◆ **HOW TO COMPLETE THIS TASK**
Copy out the entries exactly, from the first line to the last.

Entries taken from a collection:
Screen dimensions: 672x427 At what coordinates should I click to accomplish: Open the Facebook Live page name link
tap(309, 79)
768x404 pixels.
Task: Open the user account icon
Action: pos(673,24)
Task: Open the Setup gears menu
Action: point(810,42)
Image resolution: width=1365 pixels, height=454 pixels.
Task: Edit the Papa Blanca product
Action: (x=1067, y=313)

◆ **SOLUTION TO THE EXERCISE**
Screen dimensions: 672x427 At what coordinates should I click to accomplish: Open the Facebook Live page name link
tap(309, 79)
768x404 pixels.
Task: Open the user account icon
Action: pos(673,24)
Task: Open the Setup gears menu
Action: point(810,42)
Image resolution: width=1365 pixels, height=454 pixels.
Task: Edit the Papa Blanca product
Action: (x=1067, y=313)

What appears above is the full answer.